In October this year, CEI’s Jackie Moreau blogged about victims of EPA’s wetland regulatory regime. “The once lovely face of Lady Liberty,” she wrote, “now wears the quintessential looks of the mean kid on the playground: class bully.” In this excerpt from Mugged by the State: Outrageous Government Assaults on Ordinary People and their Property, Randall Fitzgerald reinforces her point with some more outrageous examples of government environmentalism out-of-control.
Most people find the idea of healthy ecosystems and a clean environment to be desirable social goals. After all, the pollution of our collective air, water, or soil resources can potentially affect both our personal health and our individual property values. The broader social question is how do we measure and define environmental harm, and what benchmarks do we use to certify the point at which damage has occurred that adversely affects others. Examples from the regulation of private lands, public lands, endangered species, wetlands, and the record of the Environmental Protection Agency enforcement tactics illustrate how inflexible or misguided policies, relying on warped incentives and enforced by overzealous regulators, can often do more harm than good….
What if a law existed requiring every American who possesses a piece of Revolutionary War furniture to preserve the piece in perpetuity? They cannot actually own it, but they must protect it and care for it, at their own expense, under the supervision of a federal regulatory agency. If they fail to protect and preserve the furniture to the government’s satisfaction, they can be heavily fined and sent to prison. This is the sort of situation confronting who find part of the wetlands, or a plant or animal belonging to an endangered species, anywhere on their land. Under wetlands protection provisions of the Clean Water Act, landowners must sacrifice any use of their property that might impact wetlands or rare species and their habitat. Failing to do so subjects the owner to criminal penalties.
States have enacted similar regulations modeled after the federal laws. Homebuilder Lin Drake got bludgeoned in 1996 by both a Utah State wildlife agency and the U.S. Fish and Wildlife Service when he bought land near Enoch, Utah, for a housing subdivision. Employees from these two agencies found no habitat or holes made by prairie dogs on Drake’s land, but a federal wildlife employee claimed to have seen two prairie dogs scurrying away too quickly for their presence on the land to be documented by a camera. With only the testimony of this one employee about a single instance of prairie dogs being spotted, Drake was charged with violating the U.S. Endangered Species Act by “harming” prairie dogs and their habitat with his home building preparations. He was fined $15,000 in 1998.
Instead of rewarding landowners for doing good, the endangered species and wetland laws force them to shoulder the burden of social costs for implementing the legislated will of our collective environmental conscience. This perverse incentive can actually accelerate destruction of wetlands and rare species habitat because fearful landowners sometimes decide to eliminate the evidence before a regulatory agency can detect it.
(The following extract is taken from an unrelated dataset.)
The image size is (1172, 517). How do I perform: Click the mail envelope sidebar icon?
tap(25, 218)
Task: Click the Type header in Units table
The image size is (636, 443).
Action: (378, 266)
Edward Hanousek, road master of the White Pass and Yukon Railroad in Alaska, was off duty and asleep at home when agents of the U.S. Environmental Protection Agency arrested him for a crime he was not aware of and that he did not personally commit. A backhoe operator, working for a contractor hired by Hanousek, had been loading rock onto traincars when he accidentally cracked an oil pipeline with his backhoe. A small oil spill occurred in the Skagway River. The damage proved minor and the spill got quickly cleaned up. As the supervisor in charge, Hanousek was indicted for violating the Clean Water Act, and in federal court he was convicted and given an unusually harsh sentence of six months in prison, six months in a halfway house, six months probation, and a $5,000 fine.
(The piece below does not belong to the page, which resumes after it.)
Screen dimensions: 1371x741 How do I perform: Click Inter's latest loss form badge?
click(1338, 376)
With assistance from the Pacific Legal Foundation, Hanousek appealed his conviction using the argument that to impose criminal liability for an ordinary act of unintended negligence violates a central tenet of criminal law—that wrongdoing must be conscious to be criminal. The U.S. Court of Appeals for the Ninth Circuit disagreed and upheld his conviction on the grounds that “public welfare legislation” like the Clean Water Act does not require criminal intent for the imposition of severe penalties. Ignoring strongly worded dissents by Justices Clarence Thomas and Sandra Day O’Connor, the U.S. Supreme Court refused on January 10, 2000, to review Hanousek’s conviction.
Under this new interpretation of the Clean Water Act, anyone can now be criminally prosecuted if, for instance, his car breaks down on a hot day and the radiator boils over into a city storm drain. Hanousek was intentionally mugged by the EPA to set an example and create a legal precedent. How secure can any of our personal freedoms be when an agency vendetta, and a court ruling supporting it, transforms an ordinary citizen simply doing his job into a prison felon?